I intend the blob service to be quite simple. The first version should be able to manage with the following API:

  • POST /id with an application/json body with the pipeline parameters that were used to build the blob. Computes a blob id from the body and returns it.

  • PUT /blobs/id where id is a blob id calculcated by by the previous request. Body is the blob to be stored. The blob service stores the body, ignoring content type for now. The service does not check hte id, at least for now.

  • GET /blobs/id where ìd is again a blob id. Returns the blob, with a content type of application/octet-stream.

This is enough to implement systree building and storing. It's not good enough long-term but we don't need to worry about that yet.

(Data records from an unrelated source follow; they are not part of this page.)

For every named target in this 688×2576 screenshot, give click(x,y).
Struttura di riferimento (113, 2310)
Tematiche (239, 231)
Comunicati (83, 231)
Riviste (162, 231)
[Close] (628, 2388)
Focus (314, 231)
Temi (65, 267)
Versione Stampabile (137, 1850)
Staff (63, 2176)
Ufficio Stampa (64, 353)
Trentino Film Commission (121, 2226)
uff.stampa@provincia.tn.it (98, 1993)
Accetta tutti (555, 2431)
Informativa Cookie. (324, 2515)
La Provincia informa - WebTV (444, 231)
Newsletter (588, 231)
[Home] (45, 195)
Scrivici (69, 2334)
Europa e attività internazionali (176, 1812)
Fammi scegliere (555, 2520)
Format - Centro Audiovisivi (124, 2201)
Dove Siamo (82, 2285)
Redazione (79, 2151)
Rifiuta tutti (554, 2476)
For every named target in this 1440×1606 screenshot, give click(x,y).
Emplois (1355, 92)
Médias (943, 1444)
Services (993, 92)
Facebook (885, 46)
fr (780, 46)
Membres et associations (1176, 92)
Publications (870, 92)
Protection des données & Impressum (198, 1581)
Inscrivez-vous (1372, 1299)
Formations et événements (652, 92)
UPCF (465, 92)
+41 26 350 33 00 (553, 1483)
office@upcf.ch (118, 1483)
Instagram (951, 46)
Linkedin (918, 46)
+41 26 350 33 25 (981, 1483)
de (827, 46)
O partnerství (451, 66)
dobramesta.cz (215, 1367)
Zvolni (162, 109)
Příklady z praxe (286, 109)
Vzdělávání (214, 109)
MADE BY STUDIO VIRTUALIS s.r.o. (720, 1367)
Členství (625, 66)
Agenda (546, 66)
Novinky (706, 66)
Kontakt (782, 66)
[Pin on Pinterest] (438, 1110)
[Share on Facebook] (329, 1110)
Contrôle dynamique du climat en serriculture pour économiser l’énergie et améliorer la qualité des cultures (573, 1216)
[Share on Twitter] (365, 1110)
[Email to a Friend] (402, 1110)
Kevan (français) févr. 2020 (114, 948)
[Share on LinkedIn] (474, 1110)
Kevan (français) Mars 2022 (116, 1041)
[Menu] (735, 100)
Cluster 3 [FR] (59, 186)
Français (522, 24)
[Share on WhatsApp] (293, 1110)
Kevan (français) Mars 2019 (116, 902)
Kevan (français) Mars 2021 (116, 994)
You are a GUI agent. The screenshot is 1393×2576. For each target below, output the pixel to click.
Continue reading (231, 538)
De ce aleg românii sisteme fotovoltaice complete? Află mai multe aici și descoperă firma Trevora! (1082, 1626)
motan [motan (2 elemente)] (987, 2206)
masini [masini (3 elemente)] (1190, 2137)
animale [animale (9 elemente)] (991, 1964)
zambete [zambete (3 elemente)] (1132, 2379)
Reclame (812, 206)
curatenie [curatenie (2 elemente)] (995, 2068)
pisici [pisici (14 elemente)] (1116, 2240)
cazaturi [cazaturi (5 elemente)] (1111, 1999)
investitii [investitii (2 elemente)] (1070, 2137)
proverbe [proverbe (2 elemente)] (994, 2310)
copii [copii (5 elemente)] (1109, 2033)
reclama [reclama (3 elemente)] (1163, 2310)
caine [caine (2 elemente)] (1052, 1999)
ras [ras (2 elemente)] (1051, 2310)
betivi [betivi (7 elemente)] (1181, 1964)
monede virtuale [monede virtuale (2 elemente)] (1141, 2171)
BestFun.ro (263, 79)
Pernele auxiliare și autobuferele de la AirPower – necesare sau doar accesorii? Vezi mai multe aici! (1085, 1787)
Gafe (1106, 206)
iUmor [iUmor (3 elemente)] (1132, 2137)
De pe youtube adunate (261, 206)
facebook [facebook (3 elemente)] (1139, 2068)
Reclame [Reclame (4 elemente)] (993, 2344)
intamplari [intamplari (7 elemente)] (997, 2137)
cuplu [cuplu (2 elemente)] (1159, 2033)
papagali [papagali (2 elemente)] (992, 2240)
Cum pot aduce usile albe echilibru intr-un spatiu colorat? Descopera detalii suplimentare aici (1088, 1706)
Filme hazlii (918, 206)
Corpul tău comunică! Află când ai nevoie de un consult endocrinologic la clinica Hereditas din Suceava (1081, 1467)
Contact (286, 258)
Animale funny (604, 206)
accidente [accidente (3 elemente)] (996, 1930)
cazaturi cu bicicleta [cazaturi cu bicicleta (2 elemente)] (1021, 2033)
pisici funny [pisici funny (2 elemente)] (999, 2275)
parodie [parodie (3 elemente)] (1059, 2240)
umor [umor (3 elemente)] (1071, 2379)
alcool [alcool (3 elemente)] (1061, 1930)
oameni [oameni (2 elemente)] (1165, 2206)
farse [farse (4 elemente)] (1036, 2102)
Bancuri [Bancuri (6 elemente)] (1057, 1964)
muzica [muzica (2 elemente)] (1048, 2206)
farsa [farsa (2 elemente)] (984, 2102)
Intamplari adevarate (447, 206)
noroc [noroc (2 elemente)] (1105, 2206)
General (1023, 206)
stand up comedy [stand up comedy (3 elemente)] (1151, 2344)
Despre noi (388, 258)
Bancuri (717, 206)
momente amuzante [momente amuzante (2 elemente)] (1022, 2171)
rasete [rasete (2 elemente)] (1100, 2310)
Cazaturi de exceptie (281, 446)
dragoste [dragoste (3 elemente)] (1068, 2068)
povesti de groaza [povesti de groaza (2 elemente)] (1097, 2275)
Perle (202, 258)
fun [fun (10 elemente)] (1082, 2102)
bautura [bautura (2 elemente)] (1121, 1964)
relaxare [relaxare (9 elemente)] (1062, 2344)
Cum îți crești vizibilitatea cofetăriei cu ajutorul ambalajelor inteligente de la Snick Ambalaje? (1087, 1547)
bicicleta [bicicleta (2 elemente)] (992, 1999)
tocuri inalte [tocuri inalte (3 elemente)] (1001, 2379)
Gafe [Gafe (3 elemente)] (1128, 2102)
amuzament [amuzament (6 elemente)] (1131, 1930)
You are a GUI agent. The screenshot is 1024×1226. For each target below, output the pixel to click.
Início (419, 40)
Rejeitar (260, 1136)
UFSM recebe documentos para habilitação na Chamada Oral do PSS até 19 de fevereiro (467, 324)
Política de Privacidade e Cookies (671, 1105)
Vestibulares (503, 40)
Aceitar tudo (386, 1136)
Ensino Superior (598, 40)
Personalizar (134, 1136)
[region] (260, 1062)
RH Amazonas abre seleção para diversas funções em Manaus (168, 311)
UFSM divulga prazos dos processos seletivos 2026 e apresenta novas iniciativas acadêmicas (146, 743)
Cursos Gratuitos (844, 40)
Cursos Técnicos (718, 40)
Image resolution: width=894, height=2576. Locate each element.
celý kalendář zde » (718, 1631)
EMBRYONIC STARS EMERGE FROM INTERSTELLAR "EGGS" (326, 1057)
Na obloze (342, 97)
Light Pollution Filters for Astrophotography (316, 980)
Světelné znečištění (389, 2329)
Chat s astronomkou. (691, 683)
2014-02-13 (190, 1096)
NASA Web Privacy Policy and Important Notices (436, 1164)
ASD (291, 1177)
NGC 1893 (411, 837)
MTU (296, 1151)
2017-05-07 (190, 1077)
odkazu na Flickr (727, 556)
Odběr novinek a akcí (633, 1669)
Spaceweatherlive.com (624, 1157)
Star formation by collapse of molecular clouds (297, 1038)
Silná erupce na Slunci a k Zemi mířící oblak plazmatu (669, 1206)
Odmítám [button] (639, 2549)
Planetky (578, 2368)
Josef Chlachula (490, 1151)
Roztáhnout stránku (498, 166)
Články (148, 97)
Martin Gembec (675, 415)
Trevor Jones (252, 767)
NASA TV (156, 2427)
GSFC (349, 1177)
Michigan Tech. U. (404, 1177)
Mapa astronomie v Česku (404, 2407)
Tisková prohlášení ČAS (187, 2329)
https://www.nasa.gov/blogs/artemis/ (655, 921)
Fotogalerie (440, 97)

The id is computed by normalising the incoming JSON body and calculating the SHA256 of that. It explicitly not the SHA256 of the blob itself, since that would mean you'd need to know that to retrieve it, and we don't. We do know the pipeline parameters, though, so that's an easy way of identifying the blob we need.

Longer term plans

I'm thinking that longer term the blob service needs to start doing things like these:

  • store content type, creation timestamp, last use timestamp
  • possibly allow clients to specify arbitrary metadata, such as "filename" and a project/pipeline instance id
  • list all blobs, with metadata, including size of each blob
  • delete blobs
  • possibly have a way to specifying a retention policy, such as "keep the most recently used blobs up to N gigabytes of data for each project", and a way of deleting anything that doesn't fit the policy
  • do aggressive de-duplication of blob content: it's likely there's chunks of data that are identical across blobs, and there's no need to store those chunks more than once
    • de-duplicating backup software can offer tips here, such as calculating a weak rolling checksum and ending a chunk whenever its lowest N bits are 0 (with N=16, chunks will on average be around 64 KiB)
    • that kind of chunking doesn't care of the type of data, and doesn't mind if chunks are at different offsets in different blobs
    • it may be worthwhile to have the client do the chunking so that it can avoid uploading chunks that already exist in the service; likewise, possibly the client should download chunks directly, so it can avoid downloading chunks it already has; we'll see

All of this is tentative, and not meant for the first version, which will be as simple as possible so we get into use earlier rather than later.